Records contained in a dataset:
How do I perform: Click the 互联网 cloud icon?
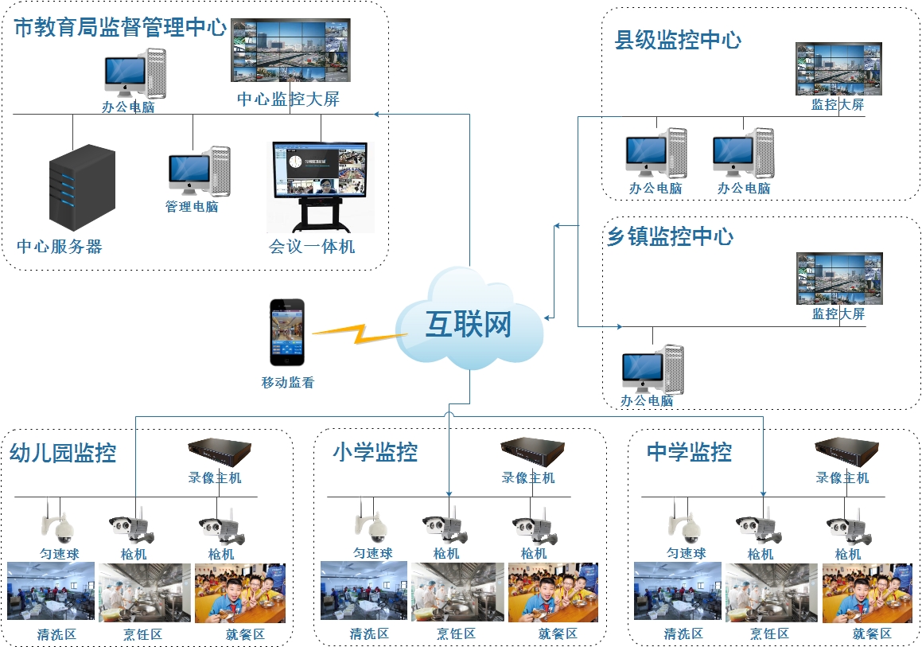[x=469, y=322]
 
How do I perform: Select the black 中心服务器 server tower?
[x=82, y=188]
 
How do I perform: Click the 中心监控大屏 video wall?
[x=290, y=50]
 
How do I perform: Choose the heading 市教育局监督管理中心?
[x=120, y=29]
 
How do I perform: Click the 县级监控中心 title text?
[x=678, y=41]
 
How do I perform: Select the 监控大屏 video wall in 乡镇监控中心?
[x=839, y=279]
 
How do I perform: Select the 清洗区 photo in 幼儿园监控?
[x=50, y=592]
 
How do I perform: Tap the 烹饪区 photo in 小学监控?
[x=457, y=592]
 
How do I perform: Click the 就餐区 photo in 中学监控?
[x=866, y=592]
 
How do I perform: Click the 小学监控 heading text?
[x=375, y=452]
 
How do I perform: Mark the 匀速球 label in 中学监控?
[x=686, y=554]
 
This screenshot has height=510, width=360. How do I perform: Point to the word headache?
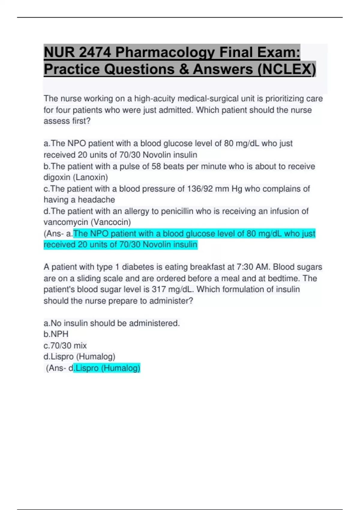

Given task: Rewrite every row above in full, scaling each x and y coordinate in the answers by 2.05 and rounding to whole numbers with halves rounded up, while the rest of the wording stays unchanged. Leave the pictures out.

Solution for this problem:
How do I perform: Click the 互联网 cloud icon?
[x=961, y=660]
 
How do I perform: Select the black 中心服务器 server tower?
[x=168, y=385]
 
How do I perform: Click the 中心监控大屏 video wall?
[x=595, y=103]
 
How do I perform: Choose the heading 市教育局监督管理中心?
[x=246, y=59]
 
How do I perform: Click the 县级监控中心 title text?
[x=1390, y=84]
 
How do I perform: Select the 监控大屏 video wall in 乡镇监控中心?
[x=1720, y=572]
 
How do I perform: Select the 清洗区 photo in 幼儿园监控?
[x=103, y=1214]
 
How do I perform: Tap the 烹饪区 photo in 小学监控?
[x=937, y=1214]
 
How do I perform: Click the 就餐区 photo in 中学监控?
[x=1775, y=1214]
 
How do I perform: Click the 小学监控 heading text?
[x=769, y=927]
 
How do I perform: Mark the 匀速球 label in 中学监控?
[x=1406, y=1136]
 
This screenshot has height=510, width=360. How do I perform: Point to the word headache?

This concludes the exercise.